Happy Valentine's Day to everyone out there. I love Valentine's Day. I love the flowers, the balloons, the hugs and kisses, the romance and the cheese of it all....and the sweets. Okay, well actually, I don't love those so much. Or I do... and that's the problem. Somehow, like all holidays, food became entangled in the festiveness of the whole shebang. We usually eat at home on Valentine's Day simply because I don't like the crowds, but we make a point of taking some special little touches with the meal. We kept things healthy: a little bit of steak and onions, sweet potato fries, and some asparagus, and while this was healthy, I found myself missing some wine, or champagne, or a big piece of chocolate cake. Not that we didn't have chocolate laying around:
These are the true obstacles of Valentine's Day.
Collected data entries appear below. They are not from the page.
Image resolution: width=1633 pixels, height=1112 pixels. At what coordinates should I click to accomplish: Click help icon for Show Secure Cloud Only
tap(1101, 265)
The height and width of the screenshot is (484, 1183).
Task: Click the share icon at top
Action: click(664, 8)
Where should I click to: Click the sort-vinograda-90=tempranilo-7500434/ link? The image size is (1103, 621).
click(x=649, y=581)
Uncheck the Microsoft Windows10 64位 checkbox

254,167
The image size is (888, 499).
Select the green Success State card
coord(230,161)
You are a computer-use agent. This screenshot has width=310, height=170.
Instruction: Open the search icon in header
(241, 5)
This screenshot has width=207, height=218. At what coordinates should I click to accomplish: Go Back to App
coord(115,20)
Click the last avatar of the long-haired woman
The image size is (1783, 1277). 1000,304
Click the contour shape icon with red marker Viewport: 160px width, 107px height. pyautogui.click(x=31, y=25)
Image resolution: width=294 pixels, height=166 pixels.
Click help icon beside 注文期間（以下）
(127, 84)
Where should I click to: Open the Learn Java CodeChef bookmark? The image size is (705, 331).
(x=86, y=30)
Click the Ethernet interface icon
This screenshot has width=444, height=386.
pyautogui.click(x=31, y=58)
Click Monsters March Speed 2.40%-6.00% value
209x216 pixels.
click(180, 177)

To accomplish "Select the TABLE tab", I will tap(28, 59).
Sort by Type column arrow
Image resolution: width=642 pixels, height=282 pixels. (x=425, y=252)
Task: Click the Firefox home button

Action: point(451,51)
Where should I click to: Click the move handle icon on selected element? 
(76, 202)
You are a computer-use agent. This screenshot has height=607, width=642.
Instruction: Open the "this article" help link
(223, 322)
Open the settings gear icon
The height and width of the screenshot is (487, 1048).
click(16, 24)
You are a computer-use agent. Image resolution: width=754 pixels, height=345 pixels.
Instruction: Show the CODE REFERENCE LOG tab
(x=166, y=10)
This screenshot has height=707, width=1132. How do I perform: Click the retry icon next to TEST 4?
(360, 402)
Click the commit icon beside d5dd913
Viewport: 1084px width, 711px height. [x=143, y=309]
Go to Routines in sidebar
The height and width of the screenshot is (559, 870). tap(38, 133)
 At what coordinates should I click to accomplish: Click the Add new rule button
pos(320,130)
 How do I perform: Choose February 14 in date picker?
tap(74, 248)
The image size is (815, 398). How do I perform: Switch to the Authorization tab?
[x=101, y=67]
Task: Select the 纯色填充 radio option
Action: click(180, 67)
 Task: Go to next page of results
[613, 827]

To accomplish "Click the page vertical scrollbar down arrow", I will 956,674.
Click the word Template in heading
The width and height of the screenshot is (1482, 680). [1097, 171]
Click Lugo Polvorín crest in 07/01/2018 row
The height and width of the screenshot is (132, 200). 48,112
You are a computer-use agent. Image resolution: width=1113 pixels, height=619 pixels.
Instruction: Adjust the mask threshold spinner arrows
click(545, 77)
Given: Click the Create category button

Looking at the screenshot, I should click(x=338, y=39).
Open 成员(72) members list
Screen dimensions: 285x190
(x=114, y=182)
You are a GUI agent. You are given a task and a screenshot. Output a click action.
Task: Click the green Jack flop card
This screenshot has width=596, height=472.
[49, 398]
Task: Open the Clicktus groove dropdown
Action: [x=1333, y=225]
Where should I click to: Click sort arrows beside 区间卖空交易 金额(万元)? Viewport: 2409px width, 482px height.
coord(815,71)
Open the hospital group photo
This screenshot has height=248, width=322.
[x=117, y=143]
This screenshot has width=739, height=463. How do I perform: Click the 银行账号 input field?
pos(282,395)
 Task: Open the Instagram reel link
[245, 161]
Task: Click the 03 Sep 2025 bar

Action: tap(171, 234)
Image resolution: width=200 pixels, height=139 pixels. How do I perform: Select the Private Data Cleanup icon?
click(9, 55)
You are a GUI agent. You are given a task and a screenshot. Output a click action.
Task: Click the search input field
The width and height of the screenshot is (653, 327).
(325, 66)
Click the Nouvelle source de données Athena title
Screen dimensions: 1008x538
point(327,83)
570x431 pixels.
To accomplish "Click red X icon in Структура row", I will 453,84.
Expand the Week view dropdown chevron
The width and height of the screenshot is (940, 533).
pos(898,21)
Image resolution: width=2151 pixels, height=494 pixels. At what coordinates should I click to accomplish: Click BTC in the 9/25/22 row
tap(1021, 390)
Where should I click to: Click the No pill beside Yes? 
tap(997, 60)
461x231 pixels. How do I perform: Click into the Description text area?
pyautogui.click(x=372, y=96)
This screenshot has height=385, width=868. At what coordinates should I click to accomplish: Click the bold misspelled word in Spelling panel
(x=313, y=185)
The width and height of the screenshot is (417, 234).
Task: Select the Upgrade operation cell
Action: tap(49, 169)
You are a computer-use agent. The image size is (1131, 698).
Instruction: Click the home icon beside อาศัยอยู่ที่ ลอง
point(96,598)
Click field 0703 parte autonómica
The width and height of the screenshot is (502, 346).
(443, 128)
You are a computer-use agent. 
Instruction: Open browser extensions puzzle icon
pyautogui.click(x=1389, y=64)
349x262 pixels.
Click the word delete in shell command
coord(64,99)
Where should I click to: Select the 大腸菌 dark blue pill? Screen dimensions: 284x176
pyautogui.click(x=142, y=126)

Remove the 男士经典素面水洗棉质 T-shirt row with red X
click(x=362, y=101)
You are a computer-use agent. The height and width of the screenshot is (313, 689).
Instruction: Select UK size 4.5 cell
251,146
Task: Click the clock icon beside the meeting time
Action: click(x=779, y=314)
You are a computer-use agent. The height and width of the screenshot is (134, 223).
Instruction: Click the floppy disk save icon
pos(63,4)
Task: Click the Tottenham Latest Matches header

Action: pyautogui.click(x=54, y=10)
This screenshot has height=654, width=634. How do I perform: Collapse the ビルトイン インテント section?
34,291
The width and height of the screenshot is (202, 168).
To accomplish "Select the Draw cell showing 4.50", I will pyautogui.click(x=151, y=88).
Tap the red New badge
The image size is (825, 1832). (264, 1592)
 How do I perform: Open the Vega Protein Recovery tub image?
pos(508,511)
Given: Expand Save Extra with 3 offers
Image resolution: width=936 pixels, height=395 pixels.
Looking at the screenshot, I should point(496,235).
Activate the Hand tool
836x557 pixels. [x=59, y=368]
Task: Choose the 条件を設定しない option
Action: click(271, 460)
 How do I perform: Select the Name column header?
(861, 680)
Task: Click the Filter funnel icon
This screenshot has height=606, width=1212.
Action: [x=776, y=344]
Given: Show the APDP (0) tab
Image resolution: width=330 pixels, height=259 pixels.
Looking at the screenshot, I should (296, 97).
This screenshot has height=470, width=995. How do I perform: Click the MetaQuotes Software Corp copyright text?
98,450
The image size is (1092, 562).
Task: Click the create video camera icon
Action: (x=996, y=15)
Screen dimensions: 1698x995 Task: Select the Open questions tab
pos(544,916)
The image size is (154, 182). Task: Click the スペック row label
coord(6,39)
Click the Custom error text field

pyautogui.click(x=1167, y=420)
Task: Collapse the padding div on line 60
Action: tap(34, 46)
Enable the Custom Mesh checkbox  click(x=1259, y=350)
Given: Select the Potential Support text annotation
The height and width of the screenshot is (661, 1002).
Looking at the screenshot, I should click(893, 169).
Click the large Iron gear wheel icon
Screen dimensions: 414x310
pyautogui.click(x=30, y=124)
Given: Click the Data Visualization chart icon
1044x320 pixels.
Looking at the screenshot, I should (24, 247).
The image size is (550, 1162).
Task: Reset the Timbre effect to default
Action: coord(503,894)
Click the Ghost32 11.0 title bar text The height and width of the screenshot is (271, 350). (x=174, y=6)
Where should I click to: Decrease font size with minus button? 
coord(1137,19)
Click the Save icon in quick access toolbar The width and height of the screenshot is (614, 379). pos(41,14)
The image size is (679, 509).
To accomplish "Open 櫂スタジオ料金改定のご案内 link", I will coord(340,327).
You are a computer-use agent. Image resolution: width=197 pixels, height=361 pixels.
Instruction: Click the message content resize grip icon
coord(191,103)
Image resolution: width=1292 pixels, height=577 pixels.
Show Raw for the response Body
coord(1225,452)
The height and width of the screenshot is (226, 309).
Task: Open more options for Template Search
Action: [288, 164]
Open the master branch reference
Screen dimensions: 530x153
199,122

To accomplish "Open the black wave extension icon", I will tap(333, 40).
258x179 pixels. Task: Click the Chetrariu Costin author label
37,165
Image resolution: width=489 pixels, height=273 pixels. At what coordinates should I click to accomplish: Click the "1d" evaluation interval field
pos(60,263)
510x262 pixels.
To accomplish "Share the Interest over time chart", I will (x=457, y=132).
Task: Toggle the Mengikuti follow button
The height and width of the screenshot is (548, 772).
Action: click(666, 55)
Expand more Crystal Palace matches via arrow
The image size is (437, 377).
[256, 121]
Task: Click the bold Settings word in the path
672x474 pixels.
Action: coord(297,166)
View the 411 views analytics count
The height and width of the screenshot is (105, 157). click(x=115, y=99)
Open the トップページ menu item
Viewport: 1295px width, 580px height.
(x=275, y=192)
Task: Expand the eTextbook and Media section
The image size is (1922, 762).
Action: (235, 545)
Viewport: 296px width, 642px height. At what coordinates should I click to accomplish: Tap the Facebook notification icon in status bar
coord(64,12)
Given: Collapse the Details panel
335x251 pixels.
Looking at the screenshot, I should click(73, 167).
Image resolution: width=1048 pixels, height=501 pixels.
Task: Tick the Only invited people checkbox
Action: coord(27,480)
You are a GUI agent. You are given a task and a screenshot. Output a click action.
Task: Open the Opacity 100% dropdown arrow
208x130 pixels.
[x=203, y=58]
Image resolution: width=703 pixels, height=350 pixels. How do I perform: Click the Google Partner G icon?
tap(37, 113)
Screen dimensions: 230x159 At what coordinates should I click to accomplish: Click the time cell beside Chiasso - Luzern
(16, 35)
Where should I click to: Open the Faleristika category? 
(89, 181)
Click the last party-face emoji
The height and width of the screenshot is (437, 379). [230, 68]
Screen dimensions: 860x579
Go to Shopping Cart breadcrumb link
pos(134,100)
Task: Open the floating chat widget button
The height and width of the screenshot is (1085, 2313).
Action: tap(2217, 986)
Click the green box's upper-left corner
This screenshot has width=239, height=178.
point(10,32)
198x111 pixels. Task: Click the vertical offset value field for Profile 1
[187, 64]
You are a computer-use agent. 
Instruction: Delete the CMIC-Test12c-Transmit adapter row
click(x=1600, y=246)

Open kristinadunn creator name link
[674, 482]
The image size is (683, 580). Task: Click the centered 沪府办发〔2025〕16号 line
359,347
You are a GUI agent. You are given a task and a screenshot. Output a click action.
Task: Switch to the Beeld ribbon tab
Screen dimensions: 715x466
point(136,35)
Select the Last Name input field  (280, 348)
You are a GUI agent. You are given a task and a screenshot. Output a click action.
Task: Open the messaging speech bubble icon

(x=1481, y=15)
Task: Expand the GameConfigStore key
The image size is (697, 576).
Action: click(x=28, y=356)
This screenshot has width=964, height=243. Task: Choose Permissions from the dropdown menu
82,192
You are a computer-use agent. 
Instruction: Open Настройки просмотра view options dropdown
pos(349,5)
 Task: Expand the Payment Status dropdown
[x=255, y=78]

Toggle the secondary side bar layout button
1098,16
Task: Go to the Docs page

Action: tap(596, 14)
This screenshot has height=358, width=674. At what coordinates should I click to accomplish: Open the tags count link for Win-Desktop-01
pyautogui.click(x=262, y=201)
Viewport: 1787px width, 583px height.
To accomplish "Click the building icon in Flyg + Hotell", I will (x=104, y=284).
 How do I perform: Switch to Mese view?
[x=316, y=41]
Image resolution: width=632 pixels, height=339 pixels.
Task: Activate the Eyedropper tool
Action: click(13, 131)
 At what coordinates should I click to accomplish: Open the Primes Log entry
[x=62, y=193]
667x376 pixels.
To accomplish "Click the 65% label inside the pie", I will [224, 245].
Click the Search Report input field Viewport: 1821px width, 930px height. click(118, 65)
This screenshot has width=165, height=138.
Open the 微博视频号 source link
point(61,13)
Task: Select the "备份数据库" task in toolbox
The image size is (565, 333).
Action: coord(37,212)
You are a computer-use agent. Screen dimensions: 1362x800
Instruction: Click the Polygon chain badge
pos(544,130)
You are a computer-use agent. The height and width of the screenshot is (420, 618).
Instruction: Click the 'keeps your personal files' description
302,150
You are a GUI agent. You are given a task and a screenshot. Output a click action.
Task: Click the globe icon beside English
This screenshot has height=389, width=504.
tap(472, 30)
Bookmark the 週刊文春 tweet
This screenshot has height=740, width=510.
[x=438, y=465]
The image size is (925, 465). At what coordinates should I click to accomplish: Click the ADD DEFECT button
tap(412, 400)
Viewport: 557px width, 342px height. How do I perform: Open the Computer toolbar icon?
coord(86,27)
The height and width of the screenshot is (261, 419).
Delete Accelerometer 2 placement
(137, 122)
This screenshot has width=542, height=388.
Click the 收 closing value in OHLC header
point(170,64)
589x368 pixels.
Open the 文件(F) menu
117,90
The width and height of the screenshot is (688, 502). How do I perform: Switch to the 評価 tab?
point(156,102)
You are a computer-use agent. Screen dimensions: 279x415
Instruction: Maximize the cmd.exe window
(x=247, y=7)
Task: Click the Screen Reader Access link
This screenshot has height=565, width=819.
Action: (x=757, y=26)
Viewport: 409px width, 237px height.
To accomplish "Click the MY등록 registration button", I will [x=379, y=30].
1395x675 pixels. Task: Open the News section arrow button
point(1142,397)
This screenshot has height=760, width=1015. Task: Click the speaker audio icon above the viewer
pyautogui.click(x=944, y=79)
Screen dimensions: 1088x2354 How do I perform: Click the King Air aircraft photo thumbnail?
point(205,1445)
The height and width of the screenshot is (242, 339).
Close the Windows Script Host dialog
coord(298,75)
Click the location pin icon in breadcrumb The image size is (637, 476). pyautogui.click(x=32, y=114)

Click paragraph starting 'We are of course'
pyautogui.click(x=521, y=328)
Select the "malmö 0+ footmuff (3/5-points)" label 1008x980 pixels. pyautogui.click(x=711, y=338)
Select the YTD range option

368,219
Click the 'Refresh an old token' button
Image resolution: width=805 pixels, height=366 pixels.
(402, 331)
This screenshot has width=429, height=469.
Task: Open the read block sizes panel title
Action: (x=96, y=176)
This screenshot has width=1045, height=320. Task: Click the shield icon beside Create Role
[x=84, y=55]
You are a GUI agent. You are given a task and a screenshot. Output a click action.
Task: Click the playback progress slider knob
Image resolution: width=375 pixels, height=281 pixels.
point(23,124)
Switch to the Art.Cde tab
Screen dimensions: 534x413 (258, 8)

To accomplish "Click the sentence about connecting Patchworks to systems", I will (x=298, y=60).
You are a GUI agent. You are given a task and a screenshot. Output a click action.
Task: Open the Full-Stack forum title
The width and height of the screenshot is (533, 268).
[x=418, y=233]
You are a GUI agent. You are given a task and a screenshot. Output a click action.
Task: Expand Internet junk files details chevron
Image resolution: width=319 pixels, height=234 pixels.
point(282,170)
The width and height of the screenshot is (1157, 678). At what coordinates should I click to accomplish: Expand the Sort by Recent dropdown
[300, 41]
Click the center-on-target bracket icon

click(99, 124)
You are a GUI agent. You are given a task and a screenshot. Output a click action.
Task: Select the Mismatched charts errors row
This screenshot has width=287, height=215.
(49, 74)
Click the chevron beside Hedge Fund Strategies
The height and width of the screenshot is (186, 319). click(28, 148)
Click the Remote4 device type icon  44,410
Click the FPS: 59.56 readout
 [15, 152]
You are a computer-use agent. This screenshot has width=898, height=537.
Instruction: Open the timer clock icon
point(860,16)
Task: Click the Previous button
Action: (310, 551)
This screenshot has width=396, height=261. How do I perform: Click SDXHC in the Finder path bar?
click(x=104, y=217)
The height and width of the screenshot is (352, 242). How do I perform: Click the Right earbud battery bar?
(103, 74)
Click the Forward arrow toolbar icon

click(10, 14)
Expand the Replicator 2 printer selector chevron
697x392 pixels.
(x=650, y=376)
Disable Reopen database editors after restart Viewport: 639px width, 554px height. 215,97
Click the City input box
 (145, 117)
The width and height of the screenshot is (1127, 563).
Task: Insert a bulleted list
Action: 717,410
Small, sweet gifts from others that show love and a giving spirit, but I admit to finding the gifts of chocolate challenging. It's difficult for me to resist it when it is sitting on my counter. Last year I just threw it all away, but I felt so terrible to squander the gifts of others. Is it wrong to throw them away? The thing is, the chocolate is bad for me. Not just because it's full of fat and sugar, but because it's like a gateway drug to sliding back into old binging behaviors. I can't eat just one. I can eat one dozen. I can eat one box. But one single chocolate is so terribly difficult.
Yet I feel such intense guilt to waste it all. People showed their love by giving me treats, but maybe they'd love me enough to understand my need to be healthy too. Anyone want some chocolate? :)
(On another note, weigh day tomorrow. I didn't stick to my plan well the last couple days...there were a lot of splurges, but I'm still feeling hopeful. We'll see.)